DIRECTIVE:
Update only the lines of the entries that begin at the line containing "The image size is (1366, 720)." and stop after the line containing "The width and height of the screenshot is (1512, 806).". Replace "scrollbar" with "vertical scrollbar" and leave everything else unchanged.

RECORD EXTRACTS:
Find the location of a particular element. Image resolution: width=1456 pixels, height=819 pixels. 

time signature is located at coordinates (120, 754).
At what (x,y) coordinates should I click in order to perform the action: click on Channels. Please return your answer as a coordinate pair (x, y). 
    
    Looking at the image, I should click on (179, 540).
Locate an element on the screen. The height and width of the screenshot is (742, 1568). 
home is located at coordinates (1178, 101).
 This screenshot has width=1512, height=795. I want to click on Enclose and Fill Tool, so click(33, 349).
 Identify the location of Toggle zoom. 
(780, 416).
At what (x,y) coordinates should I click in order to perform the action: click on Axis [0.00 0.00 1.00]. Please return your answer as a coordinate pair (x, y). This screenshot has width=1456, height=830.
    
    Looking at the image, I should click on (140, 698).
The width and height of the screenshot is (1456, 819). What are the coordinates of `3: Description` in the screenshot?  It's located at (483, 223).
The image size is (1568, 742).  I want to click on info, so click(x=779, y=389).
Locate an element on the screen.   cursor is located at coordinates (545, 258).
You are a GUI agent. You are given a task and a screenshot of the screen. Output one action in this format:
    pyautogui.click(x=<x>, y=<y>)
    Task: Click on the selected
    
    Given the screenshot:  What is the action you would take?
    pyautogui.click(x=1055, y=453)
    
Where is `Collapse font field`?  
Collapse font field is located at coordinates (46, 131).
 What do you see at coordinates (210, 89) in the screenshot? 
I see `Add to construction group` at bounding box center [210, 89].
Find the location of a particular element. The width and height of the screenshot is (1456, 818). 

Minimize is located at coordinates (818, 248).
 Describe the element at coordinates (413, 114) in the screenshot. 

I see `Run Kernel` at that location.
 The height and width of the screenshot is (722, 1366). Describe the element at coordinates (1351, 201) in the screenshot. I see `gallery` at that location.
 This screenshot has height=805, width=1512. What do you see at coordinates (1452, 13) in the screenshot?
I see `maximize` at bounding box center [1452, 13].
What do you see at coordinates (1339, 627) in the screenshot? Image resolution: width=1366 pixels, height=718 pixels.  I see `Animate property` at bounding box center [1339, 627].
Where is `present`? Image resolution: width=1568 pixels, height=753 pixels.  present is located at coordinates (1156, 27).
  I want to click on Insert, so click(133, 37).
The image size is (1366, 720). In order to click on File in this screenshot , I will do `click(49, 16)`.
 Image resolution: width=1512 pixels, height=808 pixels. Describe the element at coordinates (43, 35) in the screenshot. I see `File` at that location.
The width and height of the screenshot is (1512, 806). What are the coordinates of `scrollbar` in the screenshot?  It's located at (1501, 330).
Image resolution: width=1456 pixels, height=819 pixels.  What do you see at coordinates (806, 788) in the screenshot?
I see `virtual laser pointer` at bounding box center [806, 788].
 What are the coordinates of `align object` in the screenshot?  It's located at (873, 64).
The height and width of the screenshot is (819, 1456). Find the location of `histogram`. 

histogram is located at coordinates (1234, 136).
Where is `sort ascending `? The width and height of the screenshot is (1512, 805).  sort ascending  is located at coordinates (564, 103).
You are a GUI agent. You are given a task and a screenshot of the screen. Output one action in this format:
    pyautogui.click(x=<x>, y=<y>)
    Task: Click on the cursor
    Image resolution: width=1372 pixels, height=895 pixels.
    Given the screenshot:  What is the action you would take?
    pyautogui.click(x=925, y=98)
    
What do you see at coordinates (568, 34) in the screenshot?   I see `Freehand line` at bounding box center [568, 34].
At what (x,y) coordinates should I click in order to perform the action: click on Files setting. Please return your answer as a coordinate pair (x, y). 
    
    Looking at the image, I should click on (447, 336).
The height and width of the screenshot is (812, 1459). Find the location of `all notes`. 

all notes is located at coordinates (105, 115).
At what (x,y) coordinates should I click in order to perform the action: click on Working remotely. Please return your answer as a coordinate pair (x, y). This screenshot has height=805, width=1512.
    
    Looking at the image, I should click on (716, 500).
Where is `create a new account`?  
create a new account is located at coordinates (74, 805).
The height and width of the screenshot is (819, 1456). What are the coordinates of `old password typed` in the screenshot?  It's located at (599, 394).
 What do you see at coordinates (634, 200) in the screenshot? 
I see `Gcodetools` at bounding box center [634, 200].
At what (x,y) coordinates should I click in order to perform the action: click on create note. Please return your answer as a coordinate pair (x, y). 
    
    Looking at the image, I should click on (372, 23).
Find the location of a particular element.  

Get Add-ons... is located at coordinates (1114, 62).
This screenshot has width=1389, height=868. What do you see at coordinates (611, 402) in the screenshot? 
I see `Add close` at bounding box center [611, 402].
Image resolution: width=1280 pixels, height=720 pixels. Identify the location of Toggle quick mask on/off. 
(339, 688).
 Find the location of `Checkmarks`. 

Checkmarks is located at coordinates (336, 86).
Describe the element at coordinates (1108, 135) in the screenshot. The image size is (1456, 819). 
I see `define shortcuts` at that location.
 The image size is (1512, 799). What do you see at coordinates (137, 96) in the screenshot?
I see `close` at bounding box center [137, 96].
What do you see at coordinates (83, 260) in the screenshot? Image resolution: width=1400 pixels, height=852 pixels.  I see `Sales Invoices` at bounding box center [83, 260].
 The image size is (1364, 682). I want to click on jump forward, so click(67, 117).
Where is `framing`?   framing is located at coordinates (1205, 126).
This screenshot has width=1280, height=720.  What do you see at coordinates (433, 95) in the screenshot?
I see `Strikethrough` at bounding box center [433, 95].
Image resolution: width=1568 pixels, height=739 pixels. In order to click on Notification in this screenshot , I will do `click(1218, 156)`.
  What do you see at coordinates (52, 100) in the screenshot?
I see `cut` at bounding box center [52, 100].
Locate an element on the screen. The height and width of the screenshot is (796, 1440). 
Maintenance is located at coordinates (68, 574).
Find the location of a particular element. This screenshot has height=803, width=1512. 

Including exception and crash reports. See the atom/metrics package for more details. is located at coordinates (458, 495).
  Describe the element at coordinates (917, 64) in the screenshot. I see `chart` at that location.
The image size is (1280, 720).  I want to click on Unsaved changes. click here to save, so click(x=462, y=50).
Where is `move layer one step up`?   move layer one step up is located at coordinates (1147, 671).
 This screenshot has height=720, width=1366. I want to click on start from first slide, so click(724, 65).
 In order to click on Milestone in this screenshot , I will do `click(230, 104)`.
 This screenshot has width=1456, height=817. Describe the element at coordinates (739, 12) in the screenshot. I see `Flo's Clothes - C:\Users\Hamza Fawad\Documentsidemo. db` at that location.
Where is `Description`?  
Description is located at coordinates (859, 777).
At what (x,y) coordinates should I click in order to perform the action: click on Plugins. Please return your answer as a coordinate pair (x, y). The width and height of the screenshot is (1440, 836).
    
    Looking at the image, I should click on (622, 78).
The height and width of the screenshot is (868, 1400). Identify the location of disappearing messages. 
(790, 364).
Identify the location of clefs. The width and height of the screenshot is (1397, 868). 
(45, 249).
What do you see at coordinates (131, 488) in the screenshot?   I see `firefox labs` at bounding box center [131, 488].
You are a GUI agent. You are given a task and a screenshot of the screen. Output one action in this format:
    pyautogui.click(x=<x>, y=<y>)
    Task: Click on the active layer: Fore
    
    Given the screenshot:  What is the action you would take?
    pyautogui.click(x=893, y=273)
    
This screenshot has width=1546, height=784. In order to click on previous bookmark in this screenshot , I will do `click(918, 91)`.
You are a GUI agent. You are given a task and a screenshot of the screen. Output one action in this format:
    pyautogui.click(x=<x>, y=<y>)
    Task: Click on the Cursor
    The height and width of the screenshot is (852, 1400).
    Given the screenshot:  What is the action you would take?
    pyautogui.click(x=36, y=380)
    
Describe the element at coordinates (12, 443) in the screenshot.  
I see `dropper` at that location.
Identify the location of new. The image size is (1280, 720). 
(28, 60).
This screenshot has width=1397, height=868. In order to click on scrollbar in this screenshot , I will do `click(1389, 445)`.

SOLUTION TO THIS PROBLEM:
The image size is (1366, 720). In order to click on File in this screenshot , I will do `click(49, 16)`.
 Image resolution: width=1512 pixels, height=808 pixels. Describe the element at coordinates (43, 35) in the screenshot. I see `File` at that location.
The width and height of the screenshot is (1512, 806). What are the coordinates of `vertical scrollbar` in the screenshot?  It's located at (1501, 330).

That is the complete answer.